Unless there’s a legal reason, a wedding ceremony would just continue as originally planned, disregarding all objections as mere hiccups. It wouldn’t matter even if one of the wedding guests valiantly declares to have been hopelessly in love with the bride or the groom for years; no wedding officiant would ever consider an emotional outburst a valid objection to a marriage.

A German priest marrying a couple in a Lutheran church. (Photo: Wikimedia)
A German priest marrying a couple in a Lutheran church. (Credit: Wikimedia)

Moreover, it’d likely make no practical difference, since the legal union of two people is established by their marriage license, not by their priest. Even so, there are differing legal practices, and mistakes occasionally do occur. In such cases, it’s all in the hands of the officiant: they decide what should follow next.

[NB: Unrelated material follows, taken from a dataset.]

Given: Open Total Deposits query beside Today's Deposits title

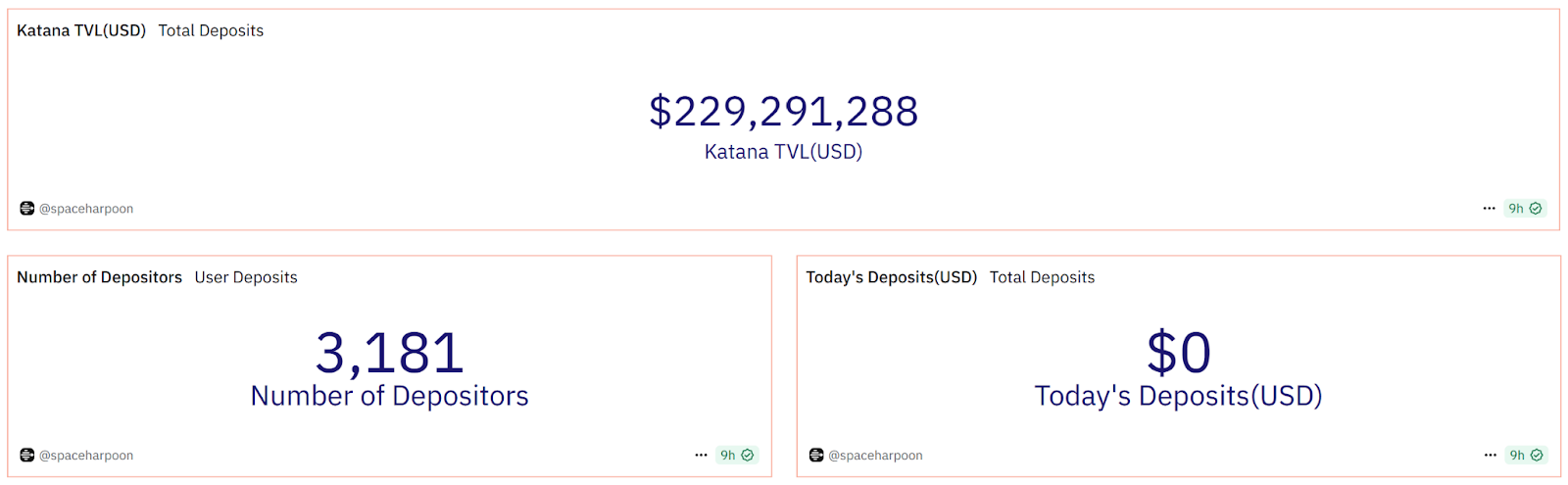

Customarily, as wedding officiant Pamela Henry has told Reader’s Digest, the proceedings may be briefly halted, and the matter discussed with the objector, in private. If there’s indeed a hitherto undetected legal issue, the wedding may be rescheduled until that issue is resolved. If not—that’s about it! Whereas in fiction, unprovoked wedding confessions make for a happy ending, in real life, they make for nothing more than, well, a mere nuisance.